We are currently existing in an age where disposable fashion is the norm. Today’s high-street offers the public the largest amount of choice when it comes to fashion that we have ever had.

The mainstream fashion industry supplied to us on our high-street is one of the biggest markets in world, and it is not news to anyone that the clothes in our favourite brand stores have been made by exploited labourers working long hours in dismal and depressing conditions. It is easily the biggest elephant in the room, we all know it but no one will notice it.

Thousands of charities across the world have arose to try and combat the abuse of workers in sweatshops unfortunately none have been successful in their attempts. One British Charity War Not Want created the campaign Love Fashion Hate Sweatshops in 2009 and is still ongoing today.

The campaign aims to create and protect rights to workers supplying to the British high-street and believes that this change will only happen through a legally binding regulation.  

The campaign is demanding that the government regulate the business practices of UK retailers to ensure that overseas workers are guaranteed a living wage, decent safe working conditions and the right to join a trade union.

This is the only step that would combat the exploitation of workers and completely change the British high-street forever.

Isobel Warner, 21, originally from Manchester, is a freelance campaigner who is a dedicated supporter of “Love Fashion Hate sweatshops” she has demonstrated across the UK and Europe to help the cause.

She says “The problem is that we have created the demand for quick and cheap fashion, we want and we get, we have our cheap fashion but it has to come at a cost.”

Big name brands accused of using sweatshops

Isobel continues to say: “The problem is that because we want this quick disposable fashion we dismiss the unethical and horrific treatment that is inflicted on the people who supply us this demand.”

Over the past twenty years the darker side of British high-street fashion has come to light, multimillion pound companies and famous names have been exposed in supporting and using sweatshops to supply their chains, this list includes famous names; River Island, New Look, Mark’s and Spencer’s, Next, Boohoo, Primark, Missguided and Adidas.

With every passing year, another scandal emerges about a British chain and that scandal than passes without any effect on the brand Isobel Warner wants this to change she says: “We need a law of regulation, we standards for the people who supply to our high-street.”

Isobel continues: “We cannot just call out companies outright for their sweat shop use because boycotts lead to job losses and the people working in these factories need a job, they just need a well payed safe one.”

Isobel is referring to the event in 2009 involving high-street brand Primark where sweatshop workers sewed messages pleading for help into garments which were found in stores across the UK.

The scandal hit Primark hard and ended up in the closure of several factories and the loss of over 1000 jobs. The effect on the workers was horrific.

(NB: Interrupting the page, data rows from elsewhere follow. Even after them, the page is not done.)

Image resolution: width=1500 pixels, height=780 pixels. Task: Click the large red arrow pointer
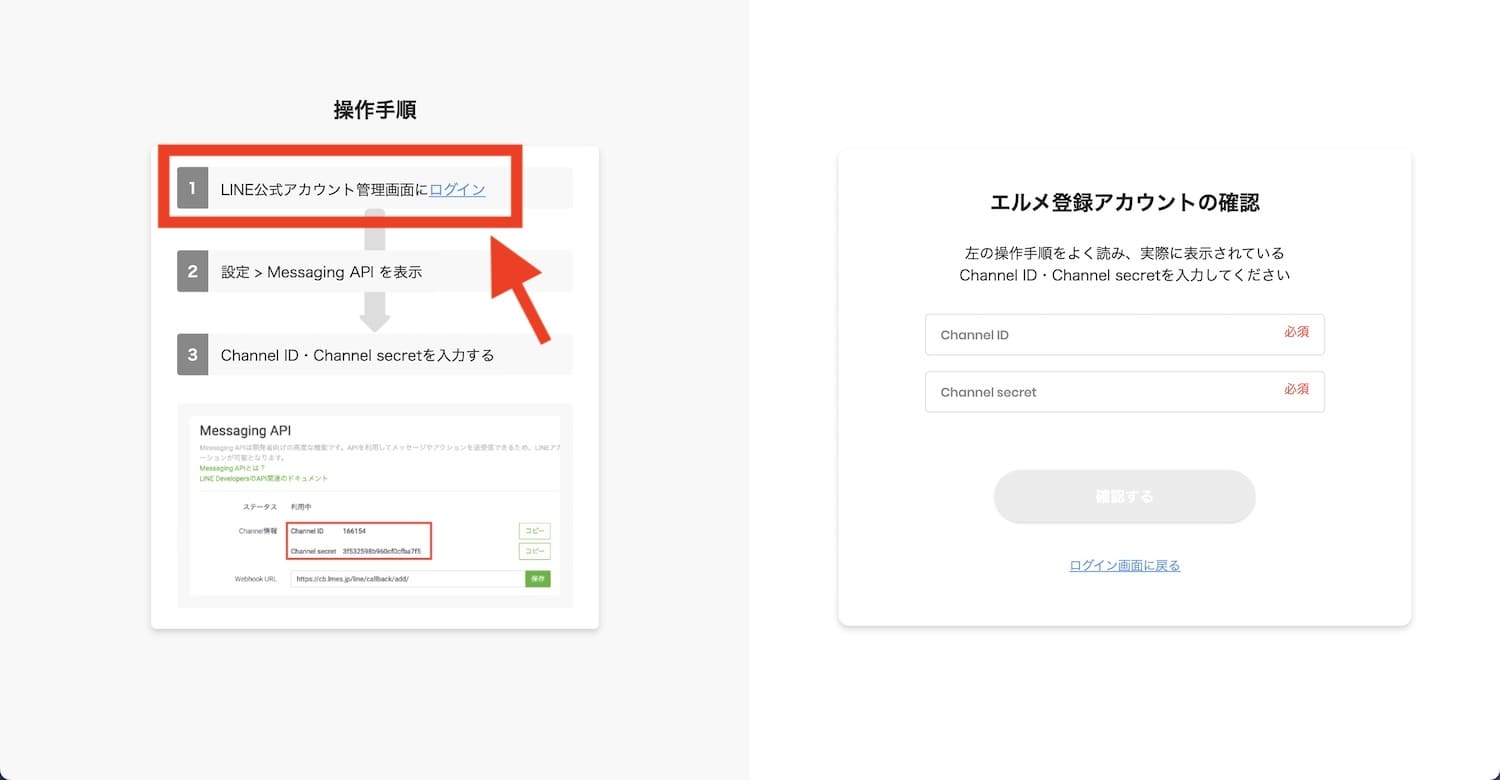(518, 283)
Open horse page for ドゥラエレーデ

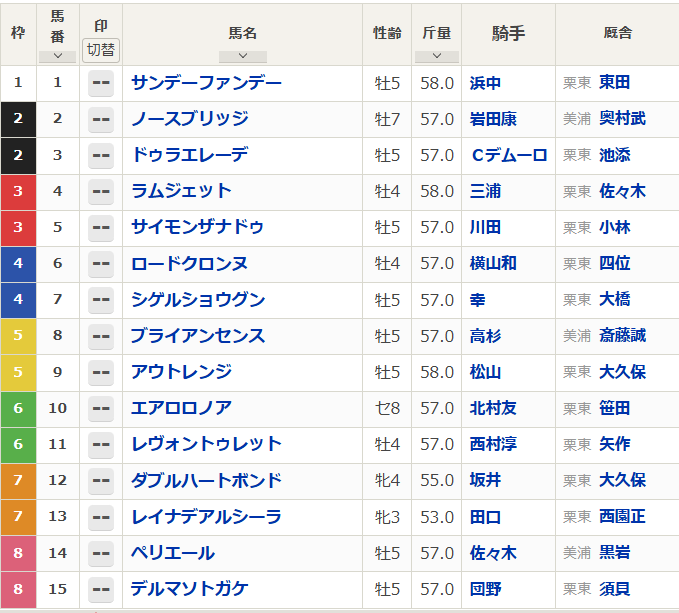(189, 155)
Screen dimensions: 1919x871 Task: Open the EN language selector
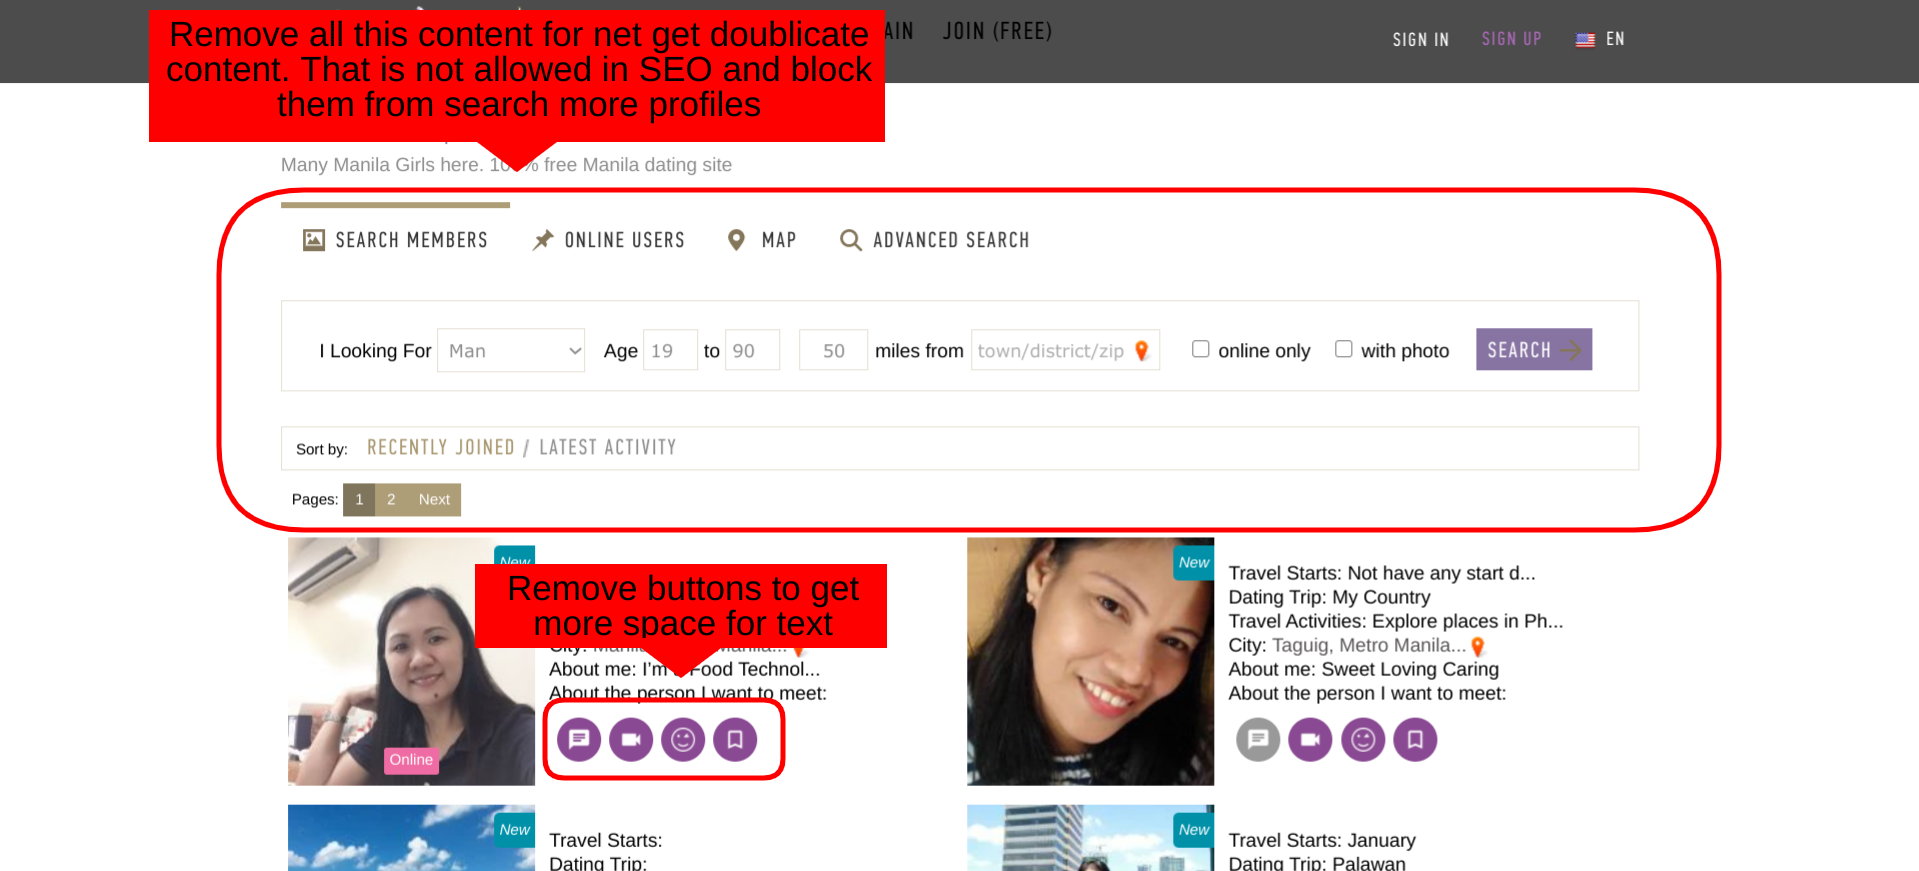pos(1600,39)
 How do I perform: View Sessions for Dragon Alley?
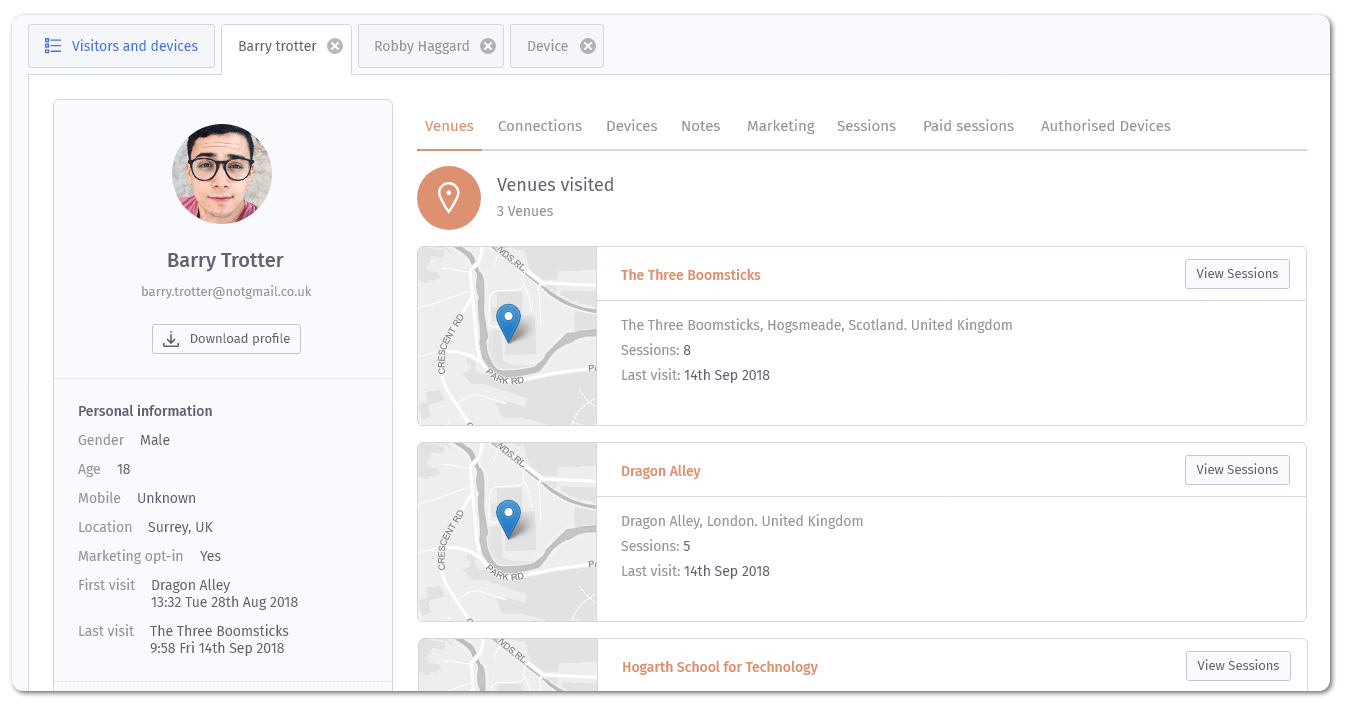1237,469
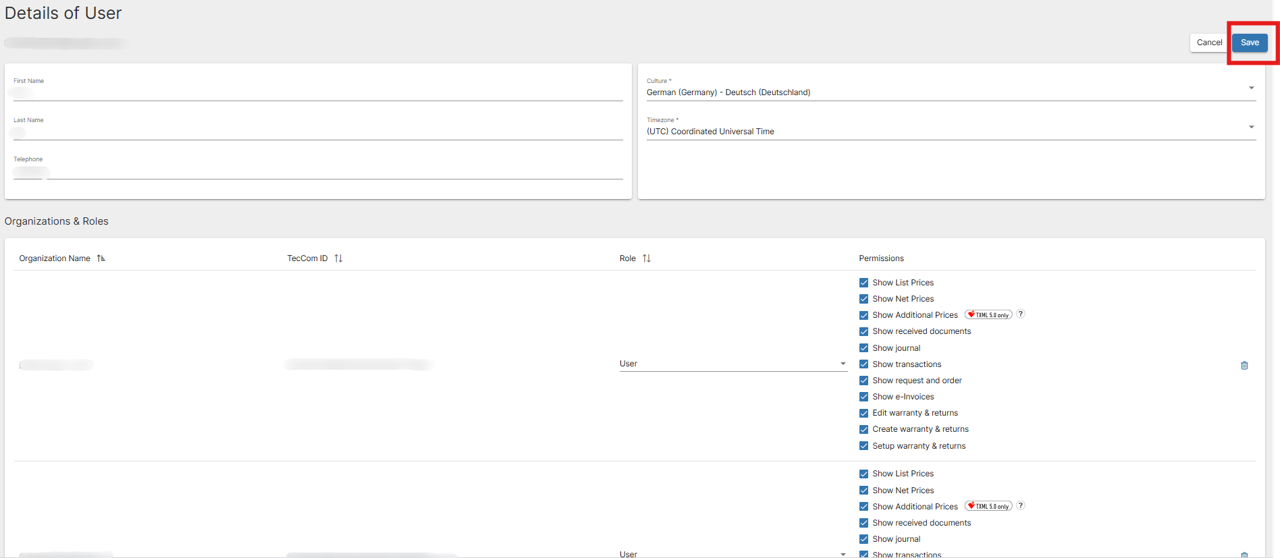This screenshot has width=1280, height=558.
Task: Disable Setup warranty & returns permission
Action: 864,446
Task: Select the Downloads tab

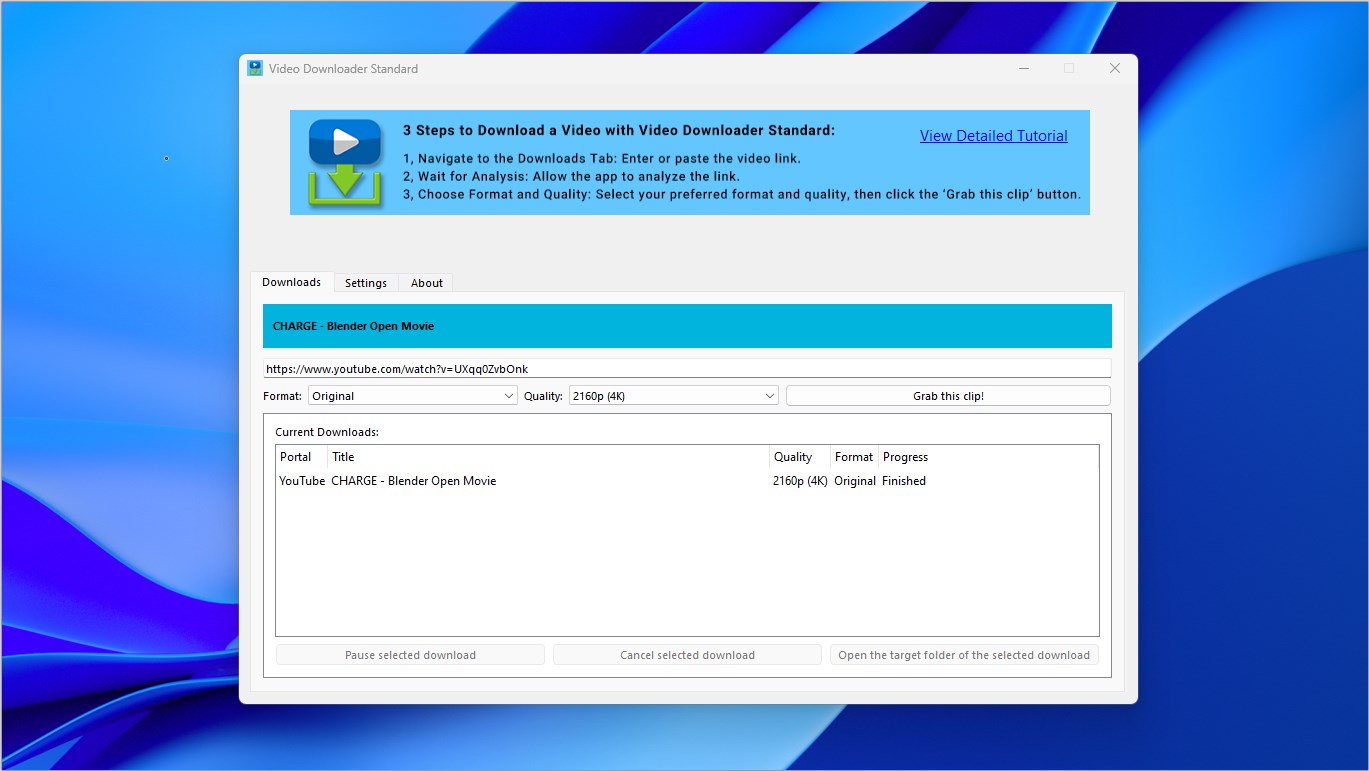Action: pos(291,281)
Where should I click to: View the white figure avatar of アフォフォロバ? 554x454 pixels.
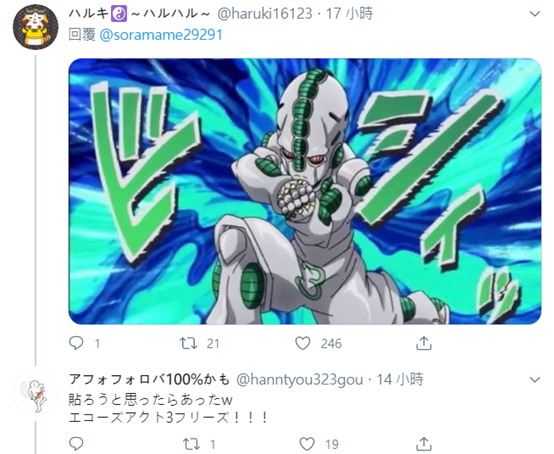click(35, 393)
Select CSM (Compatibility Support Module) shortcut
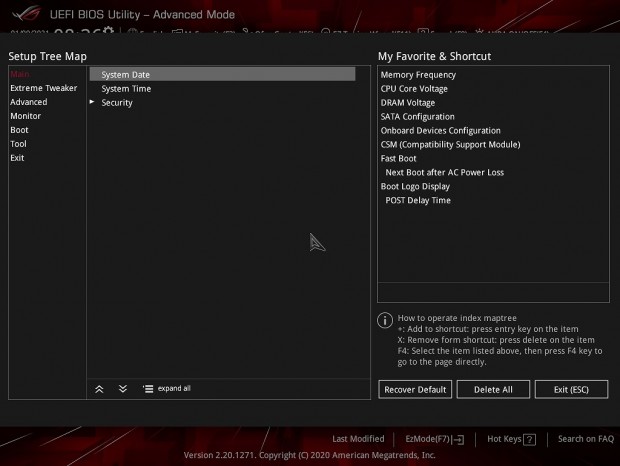Screen dimensions: 620x466 pyautogui.click(x=450, y=144)
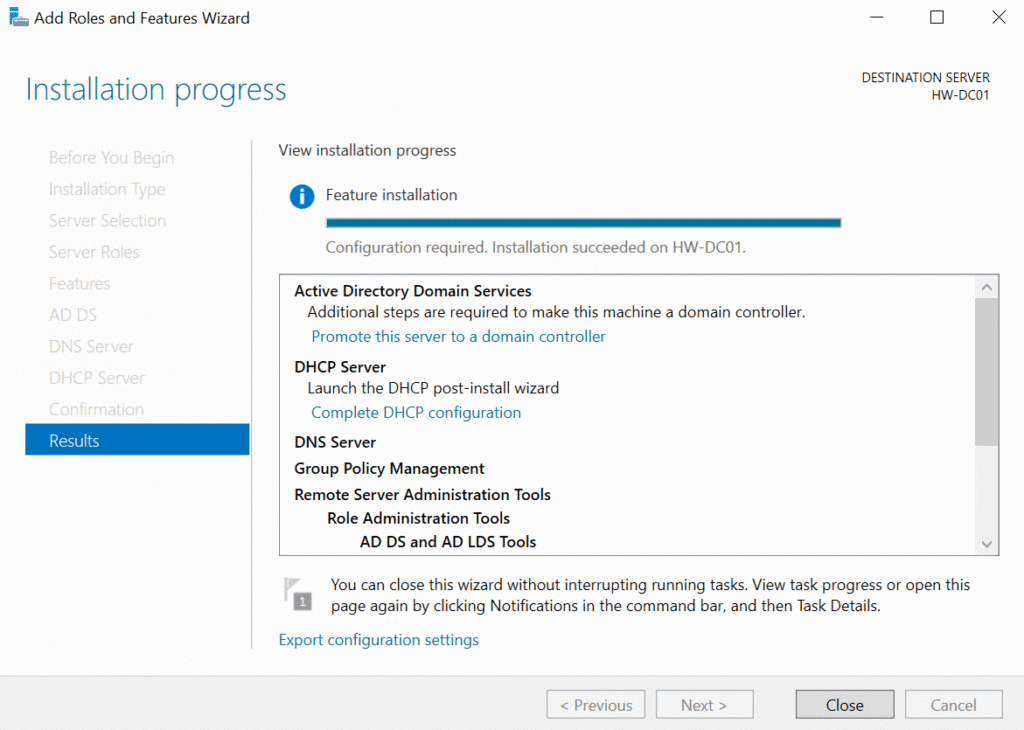Click the results list scrollbar thumb
The width and height of the screenshot is (1024, 730).
tap(986, 372)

Isobel said: “I have met people who work in sweatshops, women, men, children and talking to them about their experiences is heart breaking.

They work so hard for so long and in the most disgusting conditions to get paid the pennies they earn working for these multimillion pound companies that just don’t care. They closed the factories and destroyed the lives of their workers”.

Isobel continues to describe the stories of the workers she has met through this campaign, what she describes doesn’t seem real but the evidence is out there already, it is not hard to discover for yourself what it is like working in these sweatshops.

Owen Espley, War on Want’s labour rights campaigner stated that “The fashion brands have it within their power to transform this industry: and with that power comes the responsibility to act: where abuse is found in their supply chain they must be held to account.” Unfortunately, that isn’t usually the case. 

“The British public continue to fund these companies that are basically using slave labour in creating the products they sell, even after a scandal which involves sweatshops they can usually brush it off and get back on their feet pretty quickly”.

Isobel firmly believes that change needs to happen and plans to continue her work as a campaigner for the Love Fashion Hate Sweatshops campaign. “The campaign was set up in 2009 and it is still going, the reason to why is because the problem hasn’t gone away, we need to stand up and help these people, we need to change the way fashion is created in our country”.

The Love Fashion Hate Sweatshop campaign is having a second coming and its campaigners are urging people to support their movement.

Isobel will be organising events across the country for the Love Fashion Hate Sweatshop campaigns later in 2017, the information about these events will be appearing on the War Not Want Facebook page.

Isobel is dedicating her life to the campaign and hopes that she and other can make a change to the sweatshop workers and a change the British high-street she says “Hopefully in a few years’ time we can look back and be horrified by the way it is now and see the change that we brought to society”.